**** Article

> The Hartley entropy
>is invariant to the actual distribution (provided all the
>probabilities are non-zero, and the sample space remains unchanged).

No, the sample space does not require that any probabilities are nonzero.
It's defined up-front, independently of any probability distribution.
Indeed, one of the obvious limitations of Hartley entropy is that it
doesn't recognize "embeddings" of a smaller sample space into a larger one,
where you end up with big zero-probability regions. Shannon entropy
captures that, Hartley "entropy" (it really doesn't deserve the name) just
reminds you how big the larger sample space is. Which you knew at the
outset, since you had to define that in order to get the Hartley "entropy"
to begin with.

>I'm being picky here: Hartley and
>Shannon are clearly not the same formula.

The Hartley entropy formula is a special case of the Shannon entropy
formula, when the probabilities are assumed to be uniform.

>Well, I merely said it's interesting that you can define a measure of
>information without probabilities at all, if desired.

That's a measure of *entropy*, not a measure of information.

If you tried to define mutual information using Hartley entropy it would be
useless: conditioning on another random variable won't change the sample
space (by definition), and so won't reduce the Hartley entropy, and so the
Hartley mutual information must always be zero. Hartley mutual information
between two random variables that are equal is the same as Hartley mutual
information between two independent random variables: zero. It's a
non-starter for any kind of actual information theory.

E

On Tue, Oct 14, 2014 at 10:10 AM, Max Little <max.a.lit...@gmail.com> wrote:

> >>> Hartley entropy doesn't "avoid" any use of probability, it simply
> >>> introduces the assumption that all probabilities are uniform which
> greatly
> >>> simplifies all of the calculations.
> >>
> >>
> >> How so? It's defined as the log cardinality of the sample space. It is
> >> independent of the actual distribution of the random variable.

********

§ **Requirements**: Quote the message on Hartley entropy verbatim, starting at "Indeed, one of" and ending at "the same formula.".

**** Excerpted records

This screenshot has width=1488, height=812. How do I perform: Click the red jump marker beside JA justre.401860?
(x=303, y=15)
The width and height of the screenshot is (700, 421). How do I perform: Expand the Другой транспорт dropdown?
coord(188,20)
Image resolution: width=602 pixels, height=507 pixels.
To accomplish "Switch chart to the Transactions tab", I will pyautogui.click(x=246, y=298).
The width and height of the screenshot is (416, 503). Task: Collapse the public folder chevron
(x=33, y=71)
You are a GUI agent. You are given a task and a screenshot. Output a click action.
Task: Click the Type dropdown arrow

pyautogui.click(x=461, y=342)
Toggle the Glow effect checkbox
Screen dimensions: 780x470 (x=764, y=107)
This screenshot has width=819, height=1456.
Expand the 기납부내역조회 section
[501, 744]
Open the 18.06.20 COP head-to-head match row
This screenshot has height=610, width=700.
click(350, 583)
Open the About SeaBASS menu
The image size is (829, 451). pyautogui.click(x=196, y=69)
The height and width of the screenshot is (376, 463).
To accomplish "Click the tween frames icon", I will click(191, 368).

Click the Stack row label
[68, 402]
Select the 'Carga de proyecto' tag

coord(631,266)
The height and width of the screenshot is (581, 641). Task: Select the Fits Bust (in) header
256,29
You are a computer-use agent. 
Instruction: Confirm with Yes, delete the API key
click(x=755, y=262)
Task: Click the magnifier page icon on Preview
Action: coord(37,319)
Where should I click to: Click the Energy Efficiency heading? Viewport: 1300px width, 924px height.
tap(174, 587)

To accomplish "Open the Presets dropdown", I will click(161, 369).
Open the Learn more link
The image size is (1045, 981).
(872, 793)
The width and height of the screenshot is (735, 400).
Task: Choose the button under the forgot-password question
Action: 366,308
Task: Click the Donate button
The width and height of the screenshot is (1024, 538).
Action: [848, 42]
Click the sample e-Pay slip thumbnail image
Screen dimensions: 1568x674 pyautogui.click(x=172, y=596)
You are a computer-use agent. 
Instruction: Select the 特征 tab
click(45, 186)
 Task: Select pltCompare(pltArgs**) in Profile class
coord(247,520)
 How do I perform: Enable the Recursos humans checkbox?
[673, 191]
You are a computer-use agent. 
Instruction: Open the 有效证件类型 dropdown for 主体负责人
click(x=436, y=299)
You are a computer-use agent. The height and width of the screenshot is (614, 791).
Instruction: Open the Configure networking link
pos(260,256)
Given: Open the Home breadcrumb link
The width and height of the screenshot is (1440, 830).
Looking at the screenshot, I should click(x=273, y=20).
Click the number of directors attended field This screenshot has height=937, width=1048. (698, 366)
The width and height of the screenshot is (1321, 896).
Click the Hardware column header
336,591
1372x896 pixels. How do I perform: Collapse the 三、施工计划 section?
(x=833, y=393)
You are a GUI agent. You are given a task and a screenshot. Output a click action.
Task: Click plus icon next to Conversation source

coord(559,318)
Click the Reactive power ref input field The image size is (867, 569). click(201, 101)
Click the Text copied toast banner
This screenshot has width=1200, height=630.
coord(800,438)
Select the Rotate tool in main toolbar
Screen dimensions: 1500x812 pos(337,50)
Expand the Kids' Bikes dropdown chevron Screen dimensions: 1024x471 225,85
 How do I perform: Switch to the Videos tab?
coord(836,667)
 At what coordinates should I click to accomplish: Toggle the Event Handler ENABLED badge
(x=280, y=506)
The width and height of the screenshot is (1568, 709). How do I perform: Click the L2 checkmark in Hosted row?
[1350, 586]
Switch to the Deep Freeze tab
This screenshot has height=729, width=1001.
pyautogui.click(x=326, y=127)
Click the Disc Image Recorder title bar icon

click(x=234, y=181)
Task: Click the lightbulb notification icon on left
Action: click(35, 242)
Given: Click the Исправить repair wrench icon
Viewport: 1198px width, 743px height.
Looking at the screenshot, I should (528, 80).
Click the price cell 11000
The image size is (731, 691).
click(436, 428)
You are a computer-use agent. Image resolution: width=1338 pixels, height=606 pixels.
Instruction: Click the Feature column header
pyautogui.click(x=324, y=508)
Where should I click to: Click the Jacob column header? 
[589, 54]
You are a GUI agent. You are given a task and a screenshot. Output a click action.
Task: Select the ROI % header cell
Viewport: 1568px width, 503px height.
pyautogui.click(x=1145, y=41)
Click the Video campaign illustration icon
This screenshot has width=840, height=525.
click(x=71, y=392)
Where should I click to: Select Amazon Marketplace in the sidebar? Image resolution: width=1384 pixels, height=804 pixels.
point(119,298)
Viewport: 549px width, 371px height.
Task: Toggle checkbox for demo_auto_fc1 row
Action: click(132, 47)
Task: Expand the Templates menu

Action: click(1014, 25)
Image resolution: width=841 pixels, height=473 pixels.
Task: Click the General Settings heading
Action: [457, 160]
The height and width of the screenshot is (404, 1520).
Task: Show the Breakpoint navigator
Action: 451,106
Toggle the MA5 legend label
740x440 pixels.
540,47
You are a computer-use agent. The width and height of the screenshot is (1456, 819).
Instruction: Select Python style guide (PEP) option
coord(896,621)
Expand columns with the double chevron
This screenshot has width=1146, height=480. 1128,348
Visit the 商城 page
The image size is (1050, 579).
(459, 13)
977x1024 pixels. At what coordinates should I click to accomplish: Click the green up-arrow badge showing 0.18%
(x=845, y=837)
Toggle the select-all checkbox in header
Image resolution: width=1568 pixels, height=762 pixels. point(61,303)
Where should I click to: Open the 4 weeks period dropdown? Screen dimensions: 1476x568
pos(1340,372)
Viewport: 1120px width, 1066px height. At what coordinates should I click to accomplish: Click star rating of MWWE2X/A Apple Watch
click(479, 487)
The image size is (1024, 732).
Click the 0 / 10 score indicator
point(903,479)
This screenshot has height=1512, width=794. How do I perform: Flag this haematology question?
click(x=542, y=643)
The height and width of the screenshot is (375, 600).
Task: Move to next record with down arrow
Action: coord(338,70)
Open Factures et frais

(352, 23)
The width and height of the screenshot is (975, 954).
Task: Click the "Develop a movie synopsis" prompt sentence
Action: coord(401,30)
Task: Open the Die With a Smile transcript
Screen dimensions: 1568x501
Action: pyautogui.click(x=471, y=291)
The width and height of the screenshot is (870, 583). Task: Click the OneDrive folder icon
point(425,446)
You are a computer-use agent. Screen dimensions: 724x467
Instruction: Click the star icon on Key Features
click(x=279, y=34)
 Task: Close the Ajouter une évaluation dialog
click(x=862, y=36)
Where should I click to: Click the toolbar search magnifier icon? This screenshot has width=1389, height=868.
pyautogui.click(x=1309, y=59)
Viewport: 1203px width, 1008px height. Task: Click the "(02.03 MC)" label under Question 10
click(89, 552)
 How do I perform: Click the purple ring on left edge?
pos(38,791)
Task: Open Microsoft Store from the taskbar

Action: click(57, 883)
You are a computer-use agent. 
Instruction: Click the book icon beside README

********

§ **The reply**:
Indeed, one of the obvious limitations of Hartley entropy is that it
doesn't recognize "embeddings" of a smaller sample space into a larger one,
where you end up with big zero-probability regions. Shannon entropy
captures that, Hartley "entropy" (it really doesn't deserve the name) just
reminds you how big the larger sample space is. Which you knew at the
outset, since you had to define that in order to get the Hartley "entropy"
to begin with.

>I'm being picky here: Hartley and
>Shannon are clearly not the same formula.